**Fonte**

· · · · · · ·

O Tribunal da Relação de Coimbra (TRC) decidiu que em caso de legado de coisa certa e determinada que se integre no património comum do casal, essa disposição testamentária, embora válida, apenas dá ao contemplado o direito de exigir o respetivo valor em dinheiro.
O caso
Um homem faleceu no estado de casado no regime da separação imperativa de bens, em primeiras núpcias dela e segundas núpcias dele, deixando como únicos e universais herdeiros a mulher e os seus filhos. Antes outorgara testamento legando à sua mulher e à sua filha o direito que lhe pertencia sobre dois prédios urbanos e um rústico.
Alegando que o testador, à data da outorga desse testamento e à data de sua morte, não era o dono de tais bens, dado que os mesmos pertenciam à herança ilíquida e indivisa deixada pela sua anterior mulher, tendo como herdeiros, além do marido, os filhos do casal, um desses filhos recorreu a tribunal pedindo para que fosse declarada a nulidade do testamento e ordenada a restituição dos bens à herança.
A ação foi julgada improcedente, decisão da qual foi interposto recurso para o TRC.
Apreciação do Tribunal da Relação de Coimbra
O TRC julgou parcialmente procedente o recurso, revogando a sentença e declarando que o testamento era válido, no que concerne às disposições testamentárias, quanto ao seu valor e nulo quanto à sua substância. Condenou ainda as rés a restituírem, livres de pessoas e bens, os prédios identificados no testamento às heranças.
Decidiu o TRC que em caso de legado de coisa certa e determinada que se integre no património comum do casal, essa disposição testamentária, embora válida, apenas dá ao contemplado o direito de exigir o respetivo valor em dinheiro.

· · · · · · ·

**Extrato dos registos**
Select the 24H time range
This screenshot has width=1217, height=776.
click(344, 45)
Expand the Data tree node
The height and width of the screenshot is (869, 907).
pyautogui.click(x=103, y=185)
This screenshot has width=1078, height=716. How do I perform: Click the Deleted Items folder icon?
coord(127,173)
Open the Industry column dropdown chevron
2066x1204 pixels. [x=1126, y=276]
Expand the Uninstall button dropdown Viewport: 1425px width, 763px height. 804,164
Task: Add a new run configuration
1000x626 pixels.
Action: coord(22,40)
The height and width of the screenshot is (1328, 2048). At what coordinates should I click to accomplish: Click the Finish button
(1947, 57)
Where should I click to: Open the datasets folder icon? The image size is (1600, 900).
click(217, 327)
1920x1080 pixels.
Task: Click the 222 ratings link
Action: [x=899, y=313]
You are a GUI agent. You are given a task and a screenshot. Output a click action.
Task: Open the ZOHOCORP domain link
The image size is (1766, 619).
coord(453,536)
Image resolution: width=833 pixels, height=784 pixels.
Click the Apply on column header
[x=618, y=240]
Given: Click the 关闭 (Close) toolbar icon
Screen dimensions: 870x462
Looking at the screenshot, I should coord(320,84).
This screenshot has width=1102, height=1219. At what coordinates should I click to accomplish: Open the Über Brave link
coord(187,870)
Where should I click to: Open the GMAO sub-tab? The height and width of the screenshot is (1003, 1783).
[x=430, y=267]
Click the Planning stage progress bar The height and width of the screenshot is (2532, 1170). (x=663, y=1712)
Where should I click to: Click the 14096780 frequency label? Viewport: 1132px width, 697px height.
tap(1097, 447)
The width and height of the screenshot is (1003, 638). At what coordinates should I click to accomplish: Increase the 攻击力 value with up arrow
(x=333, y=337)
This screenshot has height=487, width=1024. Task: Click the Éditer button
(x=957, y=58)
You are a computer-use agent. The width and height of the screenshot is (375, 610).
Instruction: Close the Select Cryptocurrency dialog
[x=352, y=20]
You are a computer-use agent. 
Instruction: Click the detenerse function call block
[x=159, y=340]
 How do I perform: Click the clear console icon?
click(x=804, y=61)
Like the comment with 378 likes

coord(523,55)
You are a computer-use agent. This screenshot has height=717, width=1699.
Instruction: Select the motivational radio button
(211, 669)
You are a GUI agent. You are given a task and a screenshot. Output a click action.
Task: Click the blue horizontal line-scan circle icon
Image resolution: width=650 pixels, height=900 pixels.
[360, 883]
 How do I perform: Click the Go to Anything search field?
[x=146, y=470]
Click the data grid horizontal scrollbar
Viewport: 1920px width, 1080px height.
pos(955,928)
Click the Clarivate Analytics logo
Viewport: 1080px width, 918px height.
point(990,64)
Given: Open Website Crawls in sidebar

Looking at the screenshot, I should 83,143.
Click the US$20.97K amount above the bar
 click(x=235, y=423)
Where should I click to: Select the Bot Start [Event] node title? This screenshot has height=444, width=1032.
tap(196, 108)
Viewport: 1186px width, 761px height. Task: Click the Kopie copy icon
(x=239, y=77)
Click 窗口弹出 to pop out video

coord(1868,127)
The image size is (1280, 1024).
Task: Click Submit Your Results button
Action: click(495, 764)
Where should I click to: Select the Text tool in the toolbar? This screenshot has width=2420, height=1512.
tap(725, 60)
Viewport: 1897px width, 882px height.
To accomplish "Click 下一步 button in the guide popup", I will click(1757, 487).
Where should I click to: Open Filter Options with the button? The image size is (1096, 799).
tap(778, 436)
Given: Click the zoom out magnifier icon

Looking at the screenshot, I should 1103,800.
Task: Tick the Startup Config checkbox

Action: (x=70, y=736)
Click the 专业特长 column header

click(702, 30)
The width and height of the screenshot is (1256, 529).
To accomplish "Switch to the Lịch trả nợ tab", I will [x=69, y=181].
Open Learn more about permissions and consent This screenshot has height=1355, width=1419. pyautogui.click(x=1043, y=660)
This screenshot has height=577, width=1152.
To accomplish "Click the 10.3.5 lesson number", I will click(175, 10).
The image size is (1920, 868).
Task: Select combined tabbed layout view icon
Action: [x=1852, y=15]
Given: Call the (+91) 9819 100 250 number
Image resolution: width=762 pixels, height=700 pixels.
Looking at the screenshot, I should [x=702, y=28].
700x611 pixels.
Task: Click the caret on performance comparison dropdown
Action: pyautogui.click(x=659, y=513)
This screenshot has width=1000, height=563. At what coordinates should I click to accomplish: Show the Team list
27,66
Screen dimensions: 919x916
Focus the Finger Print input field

· · · · · · ·

**Objetivo**
Indique, com base na fonte, em que regime de bens estava casado o homem que faleceu.

**Resposta à tarefa**
No regime da separação imperativa de bens.